**SET EXERCISE:** Write out each of the following lines word for word, leaving out the pictures.

**EXTRACTED RECORDS:**
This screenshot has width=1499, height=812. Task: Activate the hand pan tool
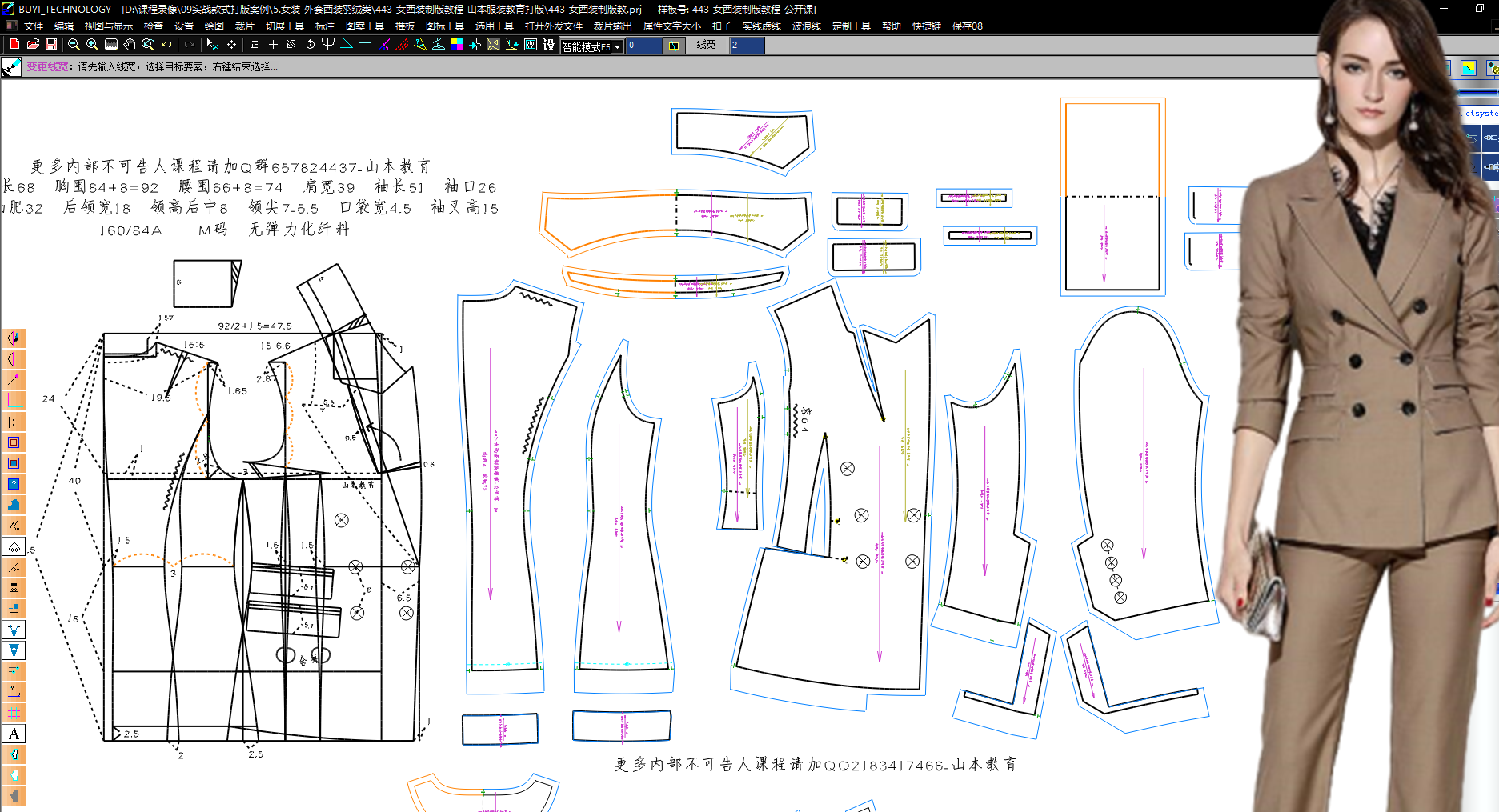tap(129, 45)
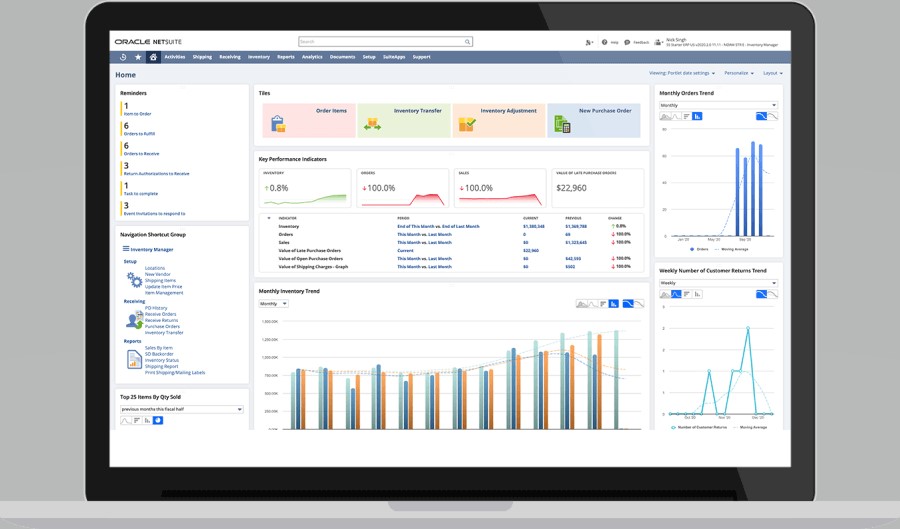The image size is (900, 529).
Task: Open the Recent Records clock icon
Action: 123,57
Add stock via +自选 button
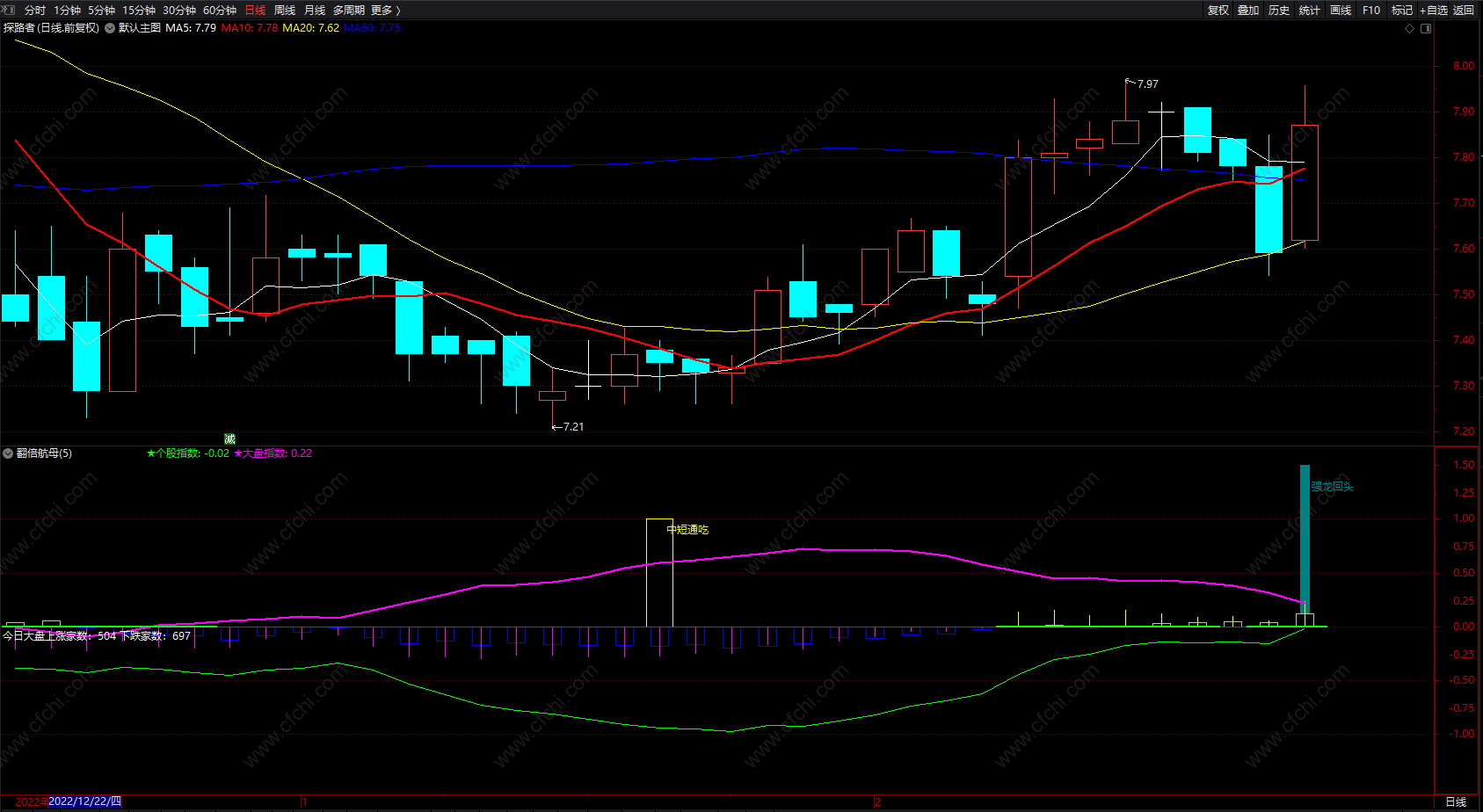The height and width of the screenshot is (812, 1483). (1434, 10)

**REPLY:**
This screenshot has width=1499, height=812. Task: Activate the hand pan tool
tap(129, 45)
The image size is (900, 529).
Task: Open the Recent Records clock icon
Action: 123,57
Add stock via +自选 button
The height and width of the screenshot is (812, 1483). (1434, 10)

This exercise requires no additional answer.